Written request 1 — From the St. Luke feast-day text, extract the passage from "Luke's Gospel is, above" up to and including "his last years.".
Written request 2 — In the St. Luke feast-day text, which animal from Ezechiel's vision represents St. Luke?
Written request 3 — Carry on the St. Luke feast-day text from where it stops.

Passage shown —

- - - - - - -

Ordinary Time: October 18th
Feast of St. Luke, Evangelist
Other Commemorations: St. Peter of Alcántara, Priest (RM)
St. Luke, the inspired author of the third Gospel and of the Acts of the Apostles, was a native of Antioch in Syria and a physician, and one of the early converts from paganism. He accompanied St. Paul on a considerable part of his missionary journey. He was also his companion while in prison at Rome on two different occasions. His account of these events, contained in the Acts, is firsthand history.
Luke's Gospel is, above all, the Gospel of the Merciful Heart of Jesus. It emphasizes the fact that Christ is the salvation of all men, especially of the repentant sinner and of the lowly. Legend says that Luke painted the Blessed Virgin's portrait. It is certainly true that he painted the most beautiful word-picture of Mary ever written.
St. Luke came from Antioch, was a practicing physician when he was converted by St. Paul. He attached himself to the Apostle and accompanied him on most of his missionary journeys and was still with him in Rome when St. Paul was in prison awaiting death. We hear no more of him afterwards and nothing is known of his last years.
Because of his closeness with St. Paul, Luke acquired the information about the life of the early Christian communities which he recorded in the Acts of the Apostles from St. Paul's teaching and a study of all the traditionas of our Lord's life. Luke wrote the third Gospel, which St. Jerome called "Paul's Gospel." To St. Luke's Gospel we owe most of our knowledge of Christ's childhood and some precious details about our Lady. He also preserved some of the most touching of our Lord's parables, for example those of the lost sheep and the prodigal son. Dante styles him "The historican of Christ's meekness."
Among the four animals of Ezechiel's vision, the ox represents St. Luke because the beginning of his Gospel mentions the priesthood of Zachary, and because oxen were sacrificed in the Old Law. The ox of Ezechiel's vision, taken by Christian art as a symbol of the third Evangelist, recalls for us the stable of Bethlehem and the details of he hidden life which Mary pondered in her heart and Luke reveals to us in his Gospel.

- - - - - - -

Excerpted records —
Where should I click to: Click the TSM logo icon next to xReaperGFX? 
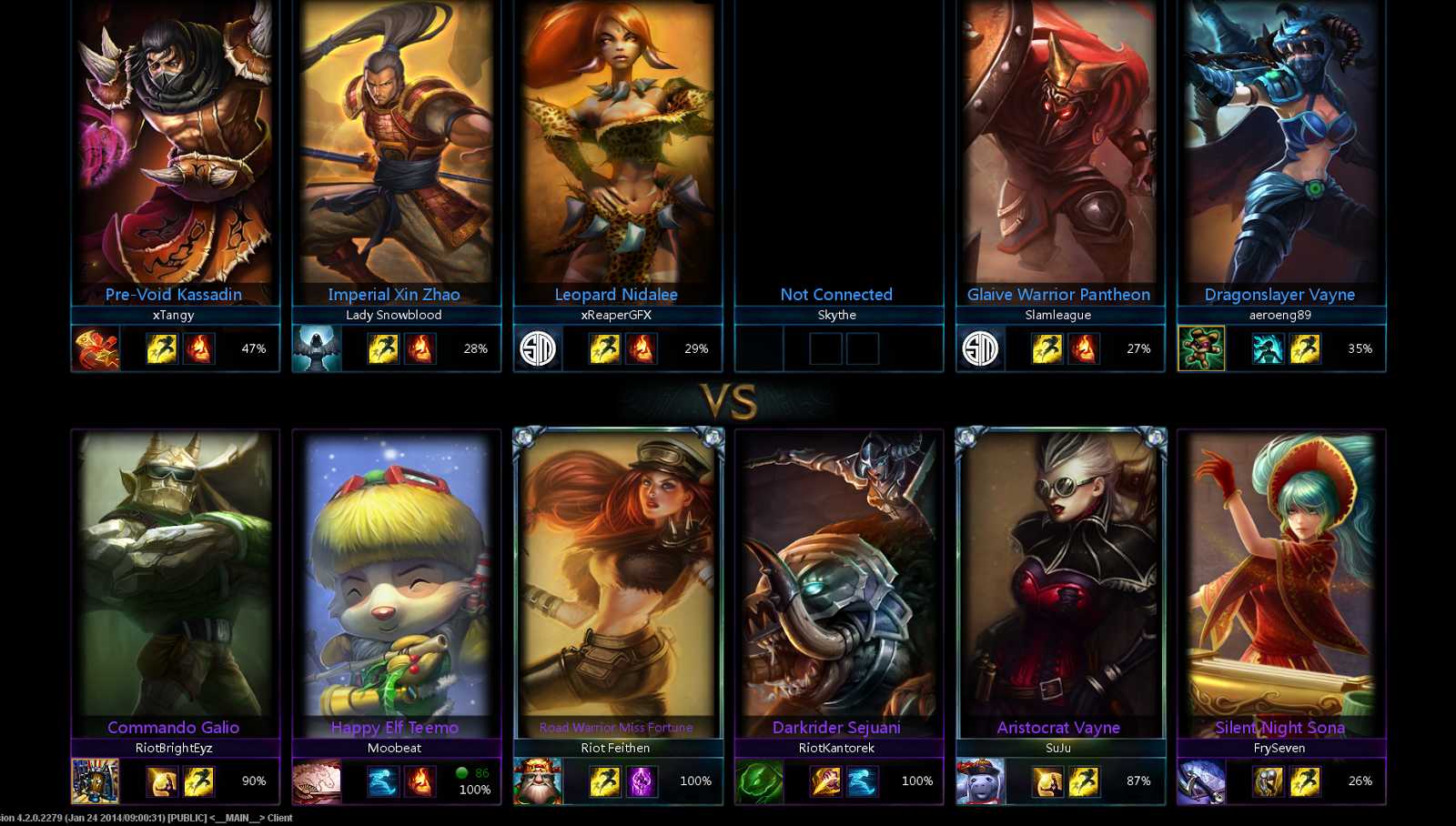pos(537,348)
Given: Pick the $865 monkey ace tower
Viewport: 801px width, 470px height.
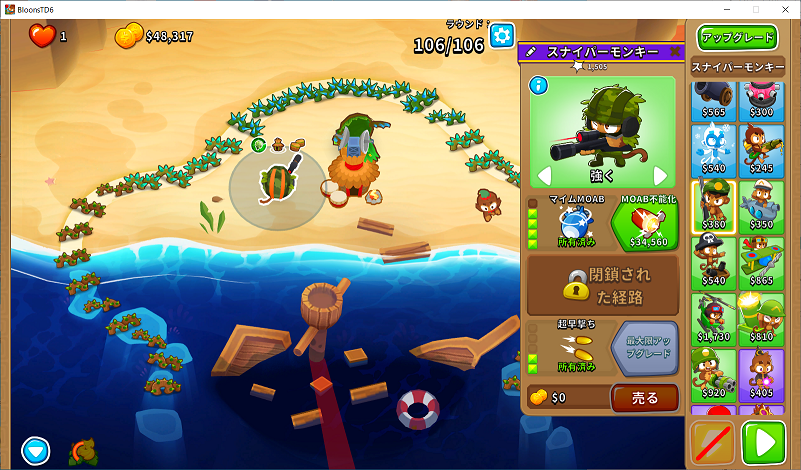Looking at the screenshot, I should tap(762, 263).
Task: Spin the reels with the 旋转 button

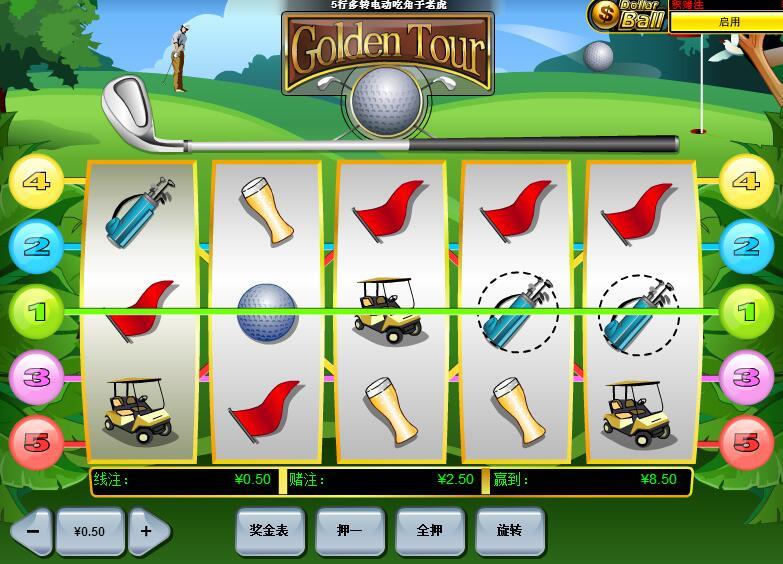Action: (510, 531)
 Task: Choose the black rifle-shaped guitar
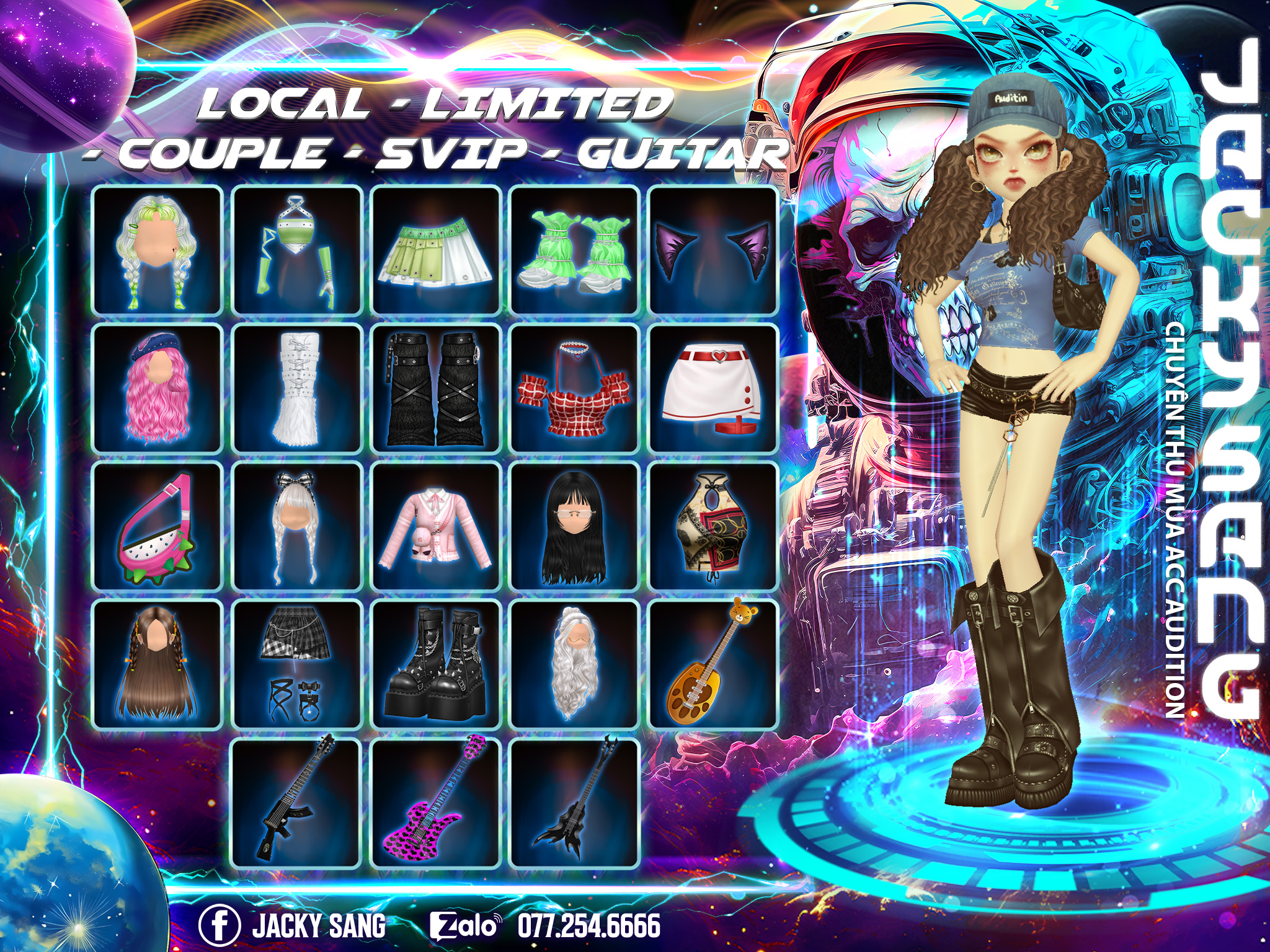click(297, 803)
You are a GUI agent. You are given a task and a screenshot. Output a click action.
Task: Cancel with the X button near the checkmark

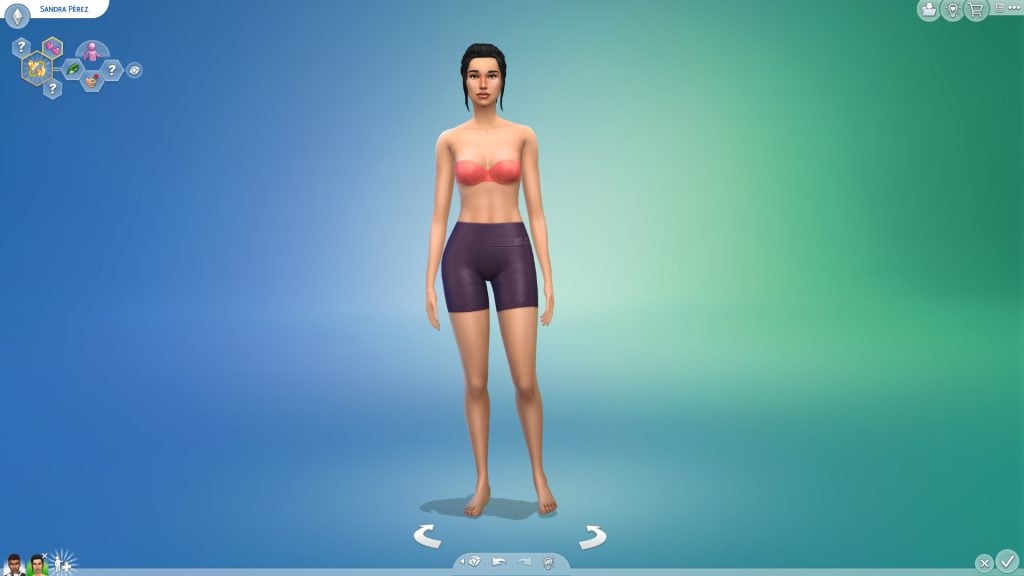(984, 563)
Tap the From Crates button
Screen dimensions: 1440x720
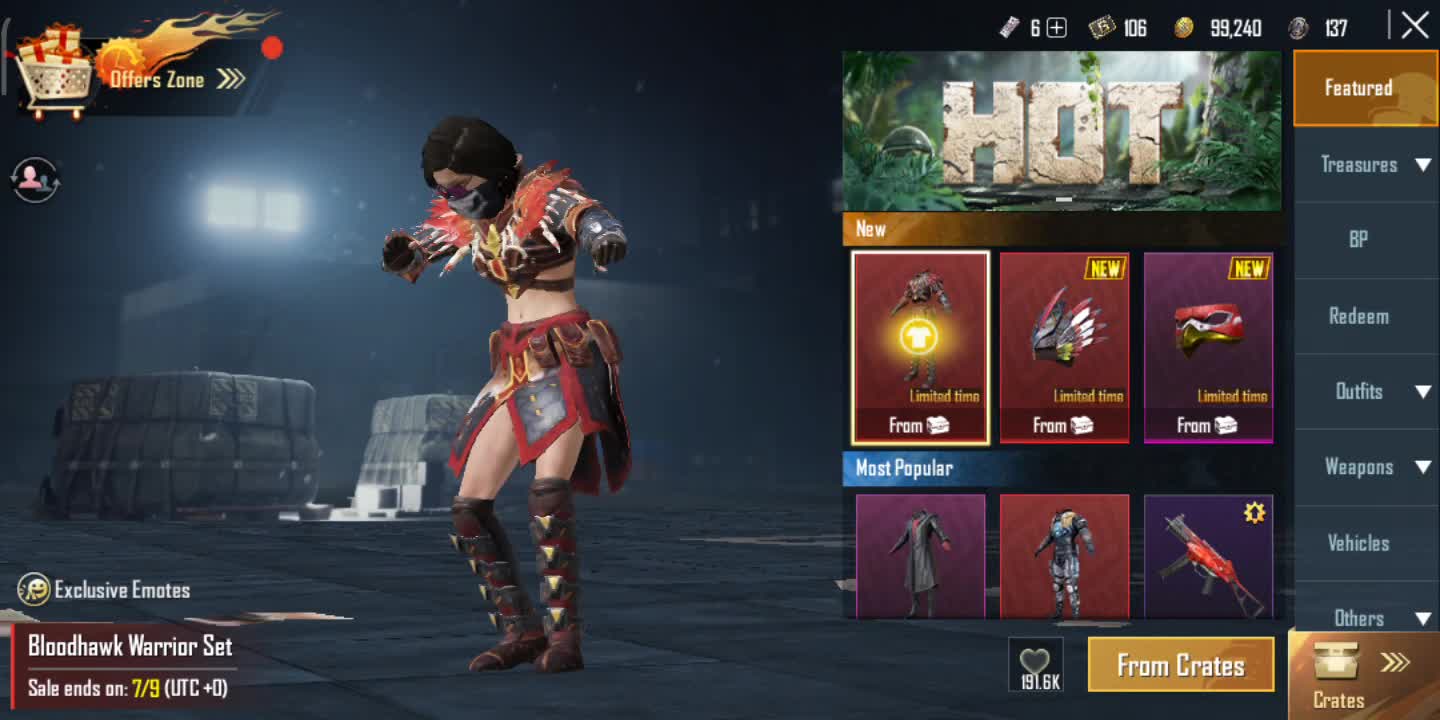point(1180,665)
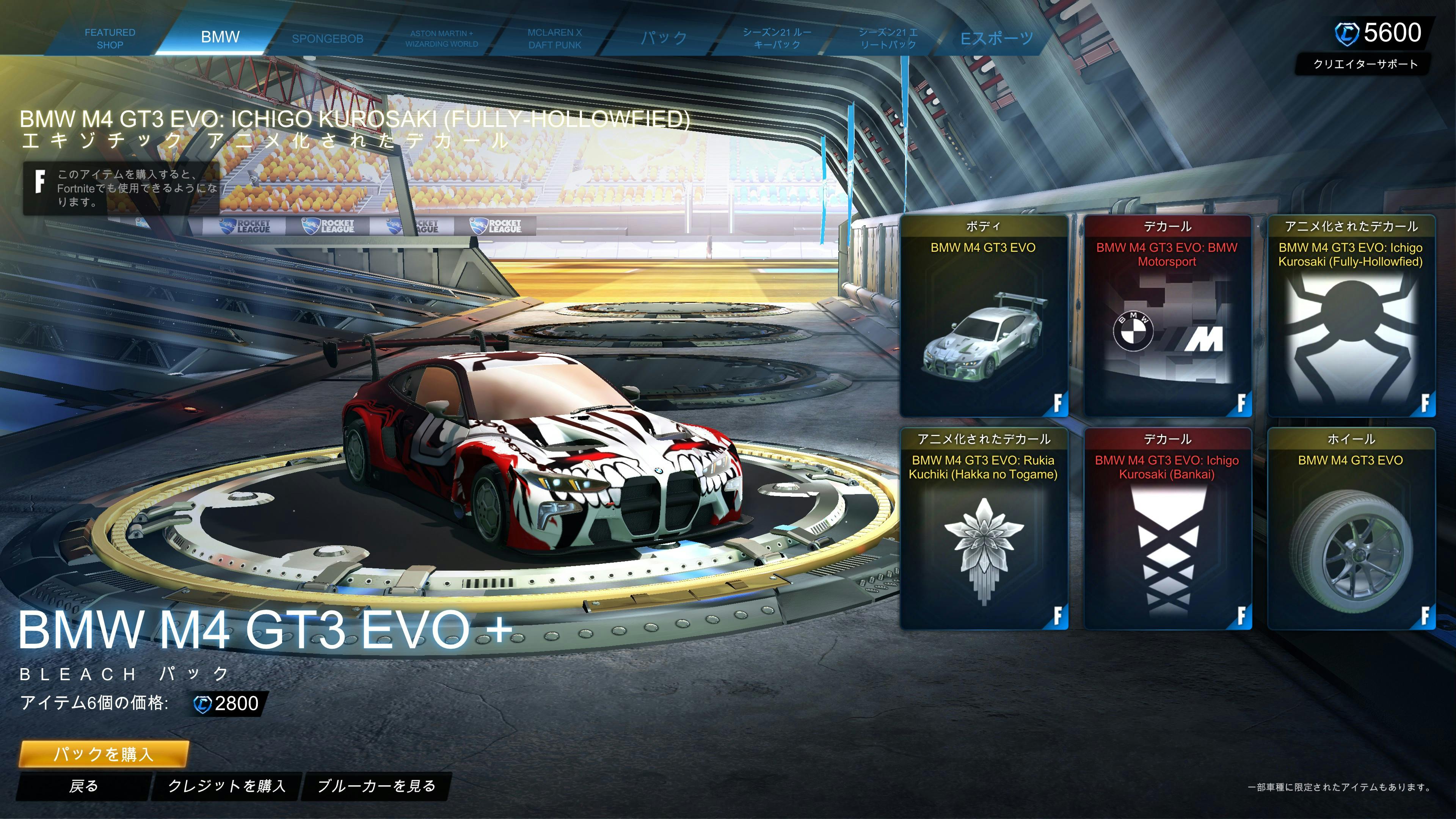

- - - - - - -

Expected answer 1 —
Luke's Gospel is, above all, the Gospel of the Merciful Heart of Jesus. It emphasizes the fact that Christ is the salvation of all men, especially of the repentant sinner and of the lowly. Legend says that Luke painted the Blessed Virgin's portrait. It is certainly true that he painted the most beautiful word-picture of Mary ever written.
St. Luke came from Antioch, was a practicing physician when he was converted by St. Paul. He attached himself to the Apostle and accompanied him on most of his missionary journeys and was still with him in Rome when St. Paul was in prison awaiting death. We hear no more of him afterwards and nothing is known of his last years.

Expected answer 2 — The ox.

Expected answer 3 —
St. Luke's Gospel is principally concerned with salvation and mercy; in it are preserved some of our Lord's most moving parables, like those of the lost sheep and the prodigal son. Dante calls St. Luke the "historian of the meekness of Christ." It is also St. Luke who tells us the greater part of what we know about our Lord's childhood.
"According to tradition he was an artist, as well as a man of letters; and with a soul alive to all the most delicate inspirations, he consecrated his pencil to the holiest use, and handed down to us the features of the Mother of God. It was an illustration worthy of the Gospel which relates to the divine Infancy; and it won for the artist a new title to the gratitude of those who never saw Jesus and Mary in the flesh. Hence St. Luke is the patron of Christian art."
St. Luke did not personally know our Lord, and like St. Mark, the author of the second Gospel, he is not included among the apostles. For this reason the Gospel chosen for their feast is the account of the sending forth of the seventy-two disciples. According to St. Jerome, St. Luke died in Achaia (Greece) at the age of 84, and it is unknown whether or not he died a martyr's death. His name means "bringer of light" (= luke).
—Excerpted from The Liturgical Year, Abbot Gueranger O.S.B.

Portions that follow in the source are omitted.